Serving a subdomain via Tailscale

This isn’t so much a support question, more a general one, but there wasn’t an appropriate category and once I selected SUPPORT QUESTIONS I couldn’t deselect it.

I own a domain dsb.dev, which has a few things hosted in various subdomains. I also have my home k3s cluster that I currently access via Tailscale.

I’d like to be able to set up my ingresses so that grafana.homelab.dsb.dev routes to my grafana deployment (among other things I have running) providing the machine I’m using is connected to Tailscale.

A requirement of a .dev domain is that everything must be https. So I’ve set up cert-manager in my cluster and configured it to use letsencrypt so my ingresses just get the certificates they need.

This is where I get stuck, I’m not sure how to configure my Google Domain in a way that *.homelab.dsb.dev routes to my master k3s node via its Tailscale IP and allows me to generate certificates via letsencrypt. It’s not something I’ve done before, and I’ve had a hard time finding resources for something like this.

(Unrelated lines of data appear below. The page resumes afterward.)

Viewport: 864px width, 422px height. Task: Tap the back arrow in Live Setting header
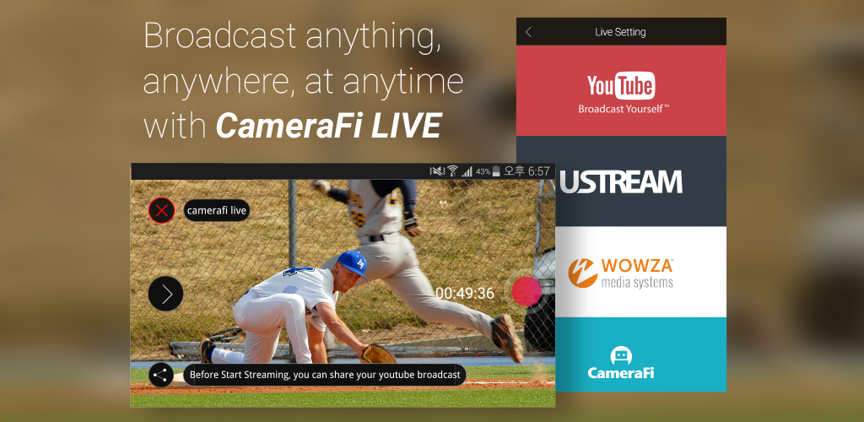(x=529, y=32)
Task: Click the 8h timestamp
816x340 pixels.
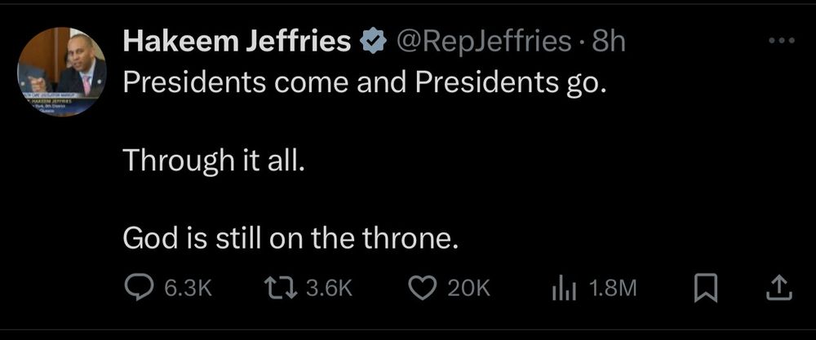Action: (x=609, y=40)
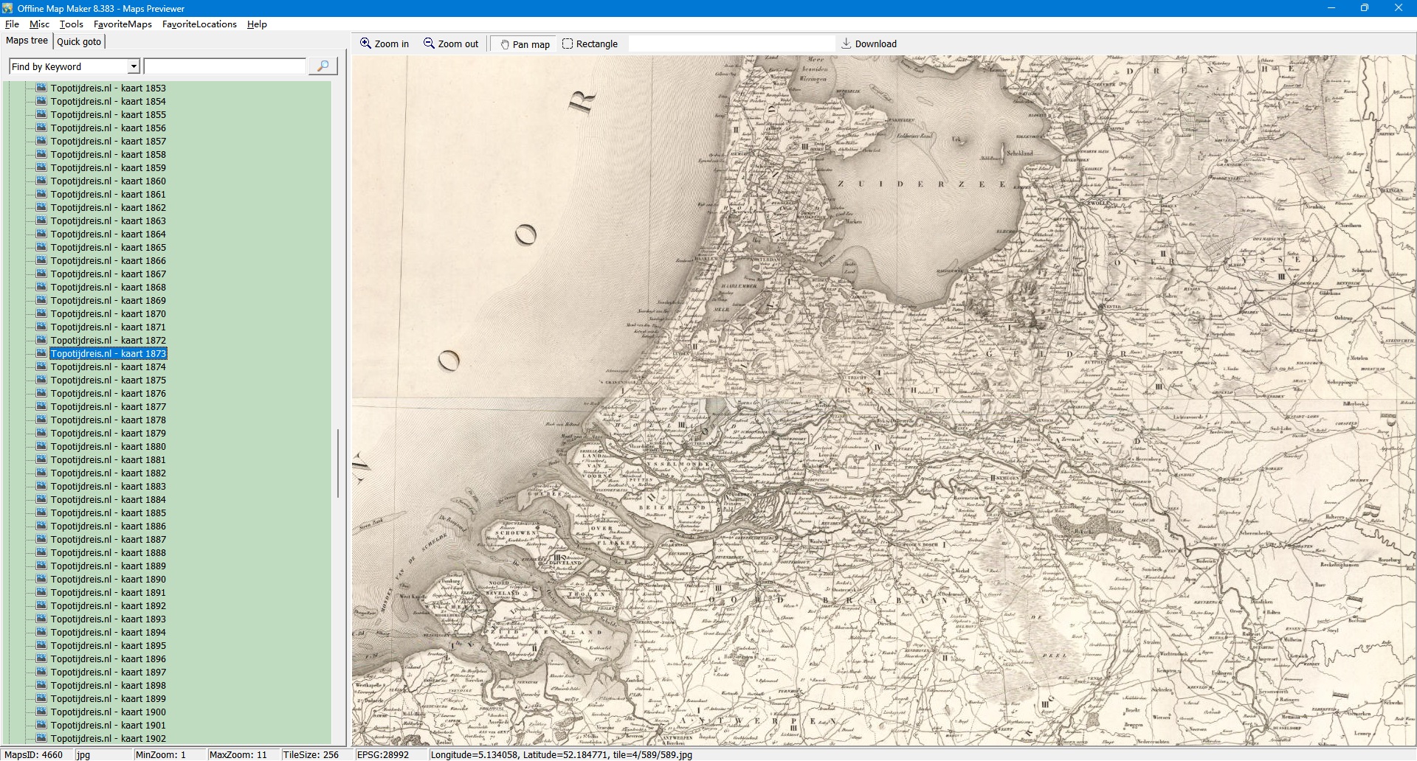
Task: Open the Tools menu
Action: 71,24
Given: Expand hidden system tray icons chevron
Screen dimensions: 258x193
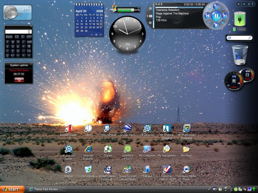Looking at the screenshot, I should point(231,189).
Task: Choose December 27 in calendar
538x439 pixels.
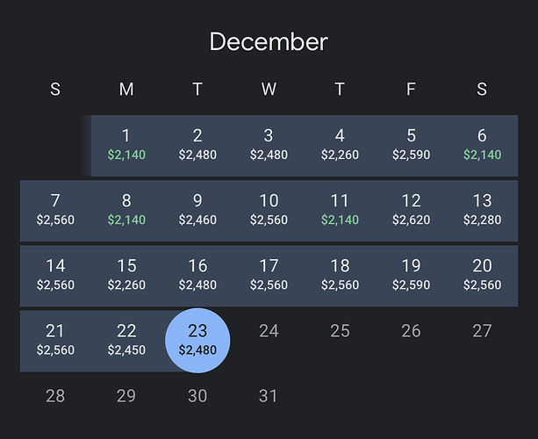Action: pyautogui.click(x=482, y=331)
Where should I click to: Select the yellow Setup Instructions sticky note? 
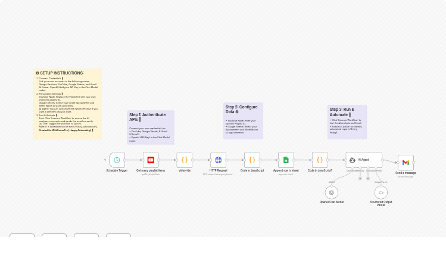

Wondering if anyone could explain to me if (and how) a set-up like this is possible?

I just got this working.

For starters, I had to switch from Google Domains to CloudFlare. As Google Domains doesn’t have the necessary APIs to do what I want.

Secondly, I created an A record to point *.homelab.dsb.dev to my Tailscale IP.

Third, I updated cert-manager to use CloudFlare and added my API token etc.

Lastly, I updated my ingresses to use the new issuer, waited a couple minutes and presto. I can access my stuff on a proper domain, providing I’m on my Tailscale network.

Great! Glad you got it working. If you’re willing to not use your
dsb.dev domain, MagicDNS also exists for this kind of job:
https://tailscale.com/kb/1081/magic-dns. It creates a special custom
domain (not one in .dev) that is only visible from inside your
personal tailscale network.